_Description of the task_
Set down the line that has "Viewport: 1053px width, 643px height." and each line beneath it, through the last line of the entries, exactly and with no others.

Start of Block

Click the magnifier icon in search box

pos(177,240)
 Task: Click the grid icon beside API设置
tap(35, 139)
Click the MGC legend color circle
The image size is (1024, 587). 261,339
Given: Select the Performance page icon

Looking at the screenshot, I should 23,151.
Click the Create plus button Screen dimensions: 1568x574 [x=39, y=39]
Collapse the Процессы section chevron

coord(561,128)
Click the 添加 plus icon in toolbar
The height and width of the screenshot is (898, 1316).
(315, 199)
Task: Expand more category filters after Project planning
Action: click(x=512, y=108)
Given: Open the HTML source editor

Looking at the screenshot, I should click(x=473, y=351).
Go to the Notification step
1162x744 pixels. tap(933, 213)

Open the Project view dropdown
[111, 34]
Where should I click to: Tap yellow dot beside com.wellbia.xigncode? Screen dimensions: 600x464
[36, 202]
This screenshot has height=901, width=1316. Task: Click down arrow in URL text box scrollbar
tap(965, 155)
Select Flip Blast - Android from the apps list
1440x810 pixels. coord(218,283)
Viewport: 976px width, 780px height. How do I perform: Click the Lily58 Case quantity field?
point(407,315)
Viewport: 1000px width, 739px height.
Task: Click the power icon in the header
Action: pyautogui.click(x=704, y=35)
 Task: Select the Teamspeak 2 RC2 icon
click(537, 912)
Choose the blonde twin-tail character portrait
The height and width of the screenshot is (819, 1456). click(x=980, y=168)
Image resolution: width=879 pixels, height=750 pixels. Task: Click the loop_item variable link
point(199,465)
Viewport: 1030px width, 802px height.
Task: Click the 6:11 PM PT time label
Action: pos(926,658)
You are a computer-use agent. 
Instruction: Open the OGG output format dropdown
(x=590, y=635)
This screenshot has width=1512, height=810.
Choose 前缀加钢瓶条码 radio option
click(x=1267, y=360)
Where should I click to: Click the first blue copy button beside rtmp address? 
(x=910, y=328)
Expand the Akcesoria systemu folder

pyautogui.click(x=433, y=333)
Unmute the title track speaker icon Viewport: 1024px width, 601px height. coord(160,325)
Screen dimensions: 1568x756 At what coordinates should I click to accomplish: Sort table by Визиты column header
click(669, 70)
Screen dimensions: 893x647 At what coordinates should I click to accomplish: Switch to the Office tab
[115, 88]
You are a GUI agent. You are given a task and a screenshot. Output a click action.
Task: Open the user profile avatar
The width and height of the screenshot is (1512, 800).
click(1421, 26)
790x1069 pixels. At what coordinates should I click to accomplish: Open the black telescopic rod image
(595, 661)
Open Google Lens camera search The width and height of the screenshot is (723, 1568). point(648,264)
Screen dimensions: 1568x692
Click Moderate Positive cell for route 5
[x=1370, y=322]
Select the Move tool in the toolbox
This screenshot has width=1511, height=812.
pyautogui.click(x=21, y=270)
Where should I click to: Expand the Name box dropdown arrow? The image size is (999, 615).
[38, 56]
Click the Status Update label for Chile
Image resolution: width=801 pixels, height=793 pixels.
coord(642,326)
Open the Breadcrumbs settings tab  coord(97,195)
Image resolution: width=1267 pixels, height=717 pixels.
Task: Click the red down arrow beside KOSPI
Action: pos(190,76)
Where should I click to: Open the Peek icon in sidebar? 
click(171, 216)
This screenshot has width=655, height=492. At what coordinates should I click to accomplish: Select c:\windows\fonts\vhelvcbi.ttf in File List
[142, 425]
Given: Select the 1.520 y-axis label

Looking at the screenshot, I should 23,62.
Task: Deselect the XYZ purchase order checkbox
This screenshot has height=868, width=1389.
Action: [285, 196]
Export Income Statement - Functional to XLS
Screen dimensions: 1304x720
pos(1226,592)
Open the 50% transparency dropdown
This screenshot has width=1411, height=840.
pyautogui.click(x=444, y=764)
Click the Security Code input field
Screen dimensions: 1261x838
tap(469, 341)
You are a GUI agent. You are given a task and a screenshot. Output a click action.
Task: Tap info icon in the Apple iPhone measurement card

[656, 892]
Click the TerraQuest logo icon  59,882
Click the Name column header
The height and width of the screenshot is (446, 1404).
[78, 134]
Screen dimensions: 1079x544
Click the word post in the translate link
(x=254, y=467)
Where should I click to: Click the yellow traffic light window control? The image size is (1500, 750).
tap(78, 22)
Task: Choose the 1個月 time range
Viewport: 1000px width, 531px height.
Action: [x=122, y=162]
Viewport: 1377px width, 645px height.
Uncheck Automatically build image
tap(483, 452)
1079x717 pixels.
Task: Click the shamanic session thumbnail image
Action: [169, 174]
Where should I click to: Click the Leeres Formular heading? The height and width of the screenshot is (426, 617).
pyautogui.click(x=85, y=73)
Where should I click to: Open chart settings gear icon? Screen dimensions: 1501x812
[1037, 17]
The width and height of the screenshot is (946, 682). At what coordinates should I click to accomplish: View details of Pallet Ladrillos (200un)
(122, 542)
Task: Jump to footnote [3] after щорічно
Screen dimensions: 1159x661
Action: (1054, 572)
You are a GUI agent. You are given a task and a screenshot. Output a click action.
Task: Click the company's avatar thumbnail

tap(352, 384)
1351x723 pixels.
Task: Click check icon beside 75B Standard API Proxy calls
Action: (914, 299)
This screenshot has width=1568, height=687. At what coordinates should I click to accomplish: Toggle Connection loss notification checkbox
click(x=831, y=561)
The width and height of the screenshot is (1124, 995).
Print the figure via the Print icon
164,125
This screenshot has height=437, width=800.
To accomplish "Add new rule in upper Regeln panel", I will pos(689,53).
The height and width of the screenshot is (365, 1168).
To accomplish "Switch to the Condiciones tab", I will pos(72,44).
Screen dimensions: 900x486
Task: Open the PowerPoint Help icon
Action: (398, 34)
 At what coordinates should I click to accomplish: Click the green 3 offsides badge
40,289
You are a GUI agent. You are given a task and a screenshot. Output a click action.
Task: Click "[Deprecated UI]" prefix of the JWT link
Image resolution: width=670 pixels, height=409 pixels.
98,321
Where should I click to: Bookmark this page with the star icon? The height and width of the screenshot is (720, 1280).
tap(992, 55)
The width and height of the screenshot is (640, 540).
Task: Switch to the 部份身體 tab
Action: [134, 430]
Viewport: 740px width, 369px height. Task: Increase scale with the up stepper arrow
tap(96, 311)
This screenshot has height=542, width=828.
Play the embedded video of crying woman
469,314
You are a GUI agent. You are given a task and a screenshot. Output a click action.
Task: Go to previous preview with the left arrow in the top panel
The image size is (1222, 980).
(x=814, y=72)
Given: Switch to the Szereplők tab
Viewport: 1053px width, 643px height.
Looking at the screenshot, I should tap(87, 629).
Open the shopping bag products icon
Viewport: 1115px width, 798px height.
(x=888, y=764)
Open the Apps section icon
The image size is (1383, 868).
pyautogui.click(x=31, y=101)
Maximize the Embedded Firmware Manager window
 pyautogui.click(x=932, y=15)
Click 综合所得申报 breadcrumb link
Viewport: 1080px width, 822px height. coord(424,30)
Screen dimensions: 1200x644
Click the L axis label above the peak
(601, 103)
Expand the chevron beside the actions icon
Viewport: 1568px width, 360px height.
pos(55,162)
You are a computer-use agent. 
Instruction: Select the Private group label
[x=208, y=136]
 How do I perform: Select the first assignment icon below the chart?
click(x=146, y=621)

End of Block

_Answer box_
Viewport: 1053px width, 643px height.
Looking at the screenshot, I should tap(87, 629).
Open the shopping bag products icon
Viewport: 1115px width, 798px height.
(x=888, y=764)
Open the Apps section icon
The image size is (1383, 868).
pyautogui.click(x=31, y=101)
Maximize the Embedded Firmware Manager window
 pyautogui.click(x=932, y=15)
Click 综合所得申报 breadcrumb link
Viewport: 1080px width, 822px height. coord(424,30)
Screen dimensions: 1200x644
Click the L axis label above the peak
(601, 103)
Expand the chevron beside the actions icon
Viewport: 1568px width, 360px height.
pos(55,162)
You are a computer-use agent. 
Instruction: Select the Private group label
[x=208, y=136]
 How do I perform: Select the first assignment icon below the chart?
click(x=146, y=621)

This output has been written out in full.